ABOUT THIS TASK
Print every line of the data exactly as shown.
(INFORMATION SHOWN)
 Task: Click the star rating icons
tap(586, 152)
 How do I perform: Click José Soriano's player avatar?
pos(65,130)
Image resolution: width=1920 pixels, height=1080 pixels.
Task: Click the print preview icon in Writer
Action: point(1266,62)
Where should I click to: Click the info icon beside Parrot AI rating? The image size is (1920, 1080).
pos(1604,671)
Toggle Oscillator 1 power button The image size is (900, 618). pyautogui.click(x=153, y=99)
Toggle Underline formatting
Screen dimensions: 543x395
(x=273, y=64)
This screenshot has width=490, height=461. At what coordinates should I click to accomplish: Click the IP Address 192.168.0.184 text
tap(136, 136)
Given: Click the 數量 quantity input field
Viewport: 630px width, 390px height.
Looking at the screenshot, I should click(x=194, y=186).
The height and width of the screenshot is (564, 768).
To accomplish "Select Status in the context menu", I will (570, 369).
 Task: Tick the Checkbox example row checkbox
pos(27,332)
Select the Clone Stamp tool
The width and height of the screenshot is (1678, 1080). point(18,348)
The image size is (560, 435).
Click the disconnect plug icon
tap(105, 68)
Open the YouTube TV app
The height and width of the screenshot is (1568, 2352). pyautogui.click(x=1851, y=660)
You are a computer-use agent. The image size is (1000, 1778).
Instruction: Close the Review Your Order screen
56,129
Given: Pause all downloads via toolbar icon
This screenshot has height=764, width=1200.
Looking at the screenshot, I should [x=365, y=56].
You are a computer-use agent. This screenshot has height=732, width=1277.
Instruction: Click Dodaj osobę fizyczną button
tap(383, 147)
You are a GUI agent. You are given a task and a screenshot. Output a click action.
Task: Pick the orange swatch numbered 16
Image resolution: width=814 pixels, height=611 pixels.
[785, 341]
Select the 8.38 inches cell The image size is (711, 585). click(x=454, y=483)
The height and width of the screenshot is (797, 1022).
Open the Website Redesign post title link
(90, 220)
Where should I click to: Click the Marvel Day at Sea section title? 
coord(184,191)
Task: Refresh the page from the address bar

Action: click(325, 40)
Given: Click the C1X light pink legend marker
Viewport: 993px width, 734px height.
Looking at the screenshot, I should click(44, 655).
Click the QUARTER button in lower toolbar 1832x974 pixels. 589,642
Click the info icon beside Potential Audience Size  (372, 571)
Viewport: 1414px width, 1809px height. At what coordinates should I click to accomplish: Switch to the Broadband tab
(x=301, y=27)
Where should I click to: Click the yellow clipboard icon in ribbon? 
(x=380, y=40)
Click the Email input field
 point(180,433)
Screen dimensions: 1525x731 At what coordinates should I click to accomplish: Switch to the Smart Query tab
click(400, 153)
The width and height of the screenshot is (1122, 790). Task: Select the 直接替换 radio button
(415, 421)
(End INFORMATION SHOWN)
THE ANSWER
 Task: Click the star rating icons
tap(586, 152)
 How do I perform: Click José Soriano's player avatar?
pos(65,130)
Image resolution: width=1920 pixels, height=1080 pixels.
Task: Click the print preview icon in Writer
Action: point(1266,62)
Where should I click to: Click the info icon beside Parrot AI rating? The image size is (1920, 1080).
pos(1604,671)
Toggle Oscillator 1 power button The image size is (900, 618). pyautogui.click(x=153, y=99)
Toggle Underline formatting
Screen dimensions: 543x395
(x=273, y=64)
This screenshot has width=490, height=461. At what coordinates should I click to accomplish: Click the IP Address 192.168.0.184 text
tap(136, 136)
Given: Click the 數量 quantity input field
Viewport: 630px width, 390px height.
Looking at the screenshot, I should click(x=194, y=186).
The height and width of the screenshot is (564, 768).
To accomplish "Select Status in the context menu", I will (570, 369).
 Task: Tick the Checkbox example row checkbox
pos(27,332)
Select the Clone Stamp tool
The width and height of the screenshot is (1678, 1080). point(18,348)
The image size is (560, 435).
Click the disconnect plug icon
tap(105, 68)
Open the YouTube TV app
The height and width of the screenshot is (1568, 2352). pyautogui.click(x=1851, y=660)
You are a computer-use agent. The image size is (1000, 1778).
Instruction: Close the Review Your Order screen
56,129
Given: Pause all downloads via toolbar icon
This screenshot has height=764, width=1200.
Looking at the screenshot, I should [x=365, y=56].
You are a computer-use agent. This screenshot has height=732, width=1277.
Instruction: Click Dodaj osobę fizyczną button
tap(383, 147)
You are a GUI agent. You are given a task and a screenshot. Output a click action.
Task: Pick the orange swatch numbered 16
Image resolution: width=814 pixels, height=611 pixels.
[785, 341]
Select the 8.38 inches cell The image size is (711, 585). click(x=454, y=483)
The height and width of the screenshot is (797, 1022).
Open the Website Redesign post title link
(90, 220)
Where should I click to: Click the Marvel Day at Sea section title? 
coord(184,191)
Task: Refresh the page from the address bar

Action: click(325, 40)
Given: Click the C1X light pink legend marker
Viewport: 993px width, 734px height.
Looking at the screenshot, I should click(44, 655).
Click the QUARTER button in lower toolbar 1832x974 pixels. 589,642
Click the info icon beside Potential Audience Size  (372, 571)
Viewport: 1414px width, 1809px height. At what coordinates should I click to accomplish: Switch to the Broadband tab
(x=301, y=27)
Where should I click to: Click the yellow clipboard icon in ribbon? 
(x=380, y=40)
Click the Email input field
 point(180,433)
Screen dimensions: 1525x731 At what coordinates should I click to accomplish: Switch to the Smart Query tab
click(400, 153)
The width and height of the screenshot is (1122, 790). Task: Select the 直接替换 radio button
(415, 421)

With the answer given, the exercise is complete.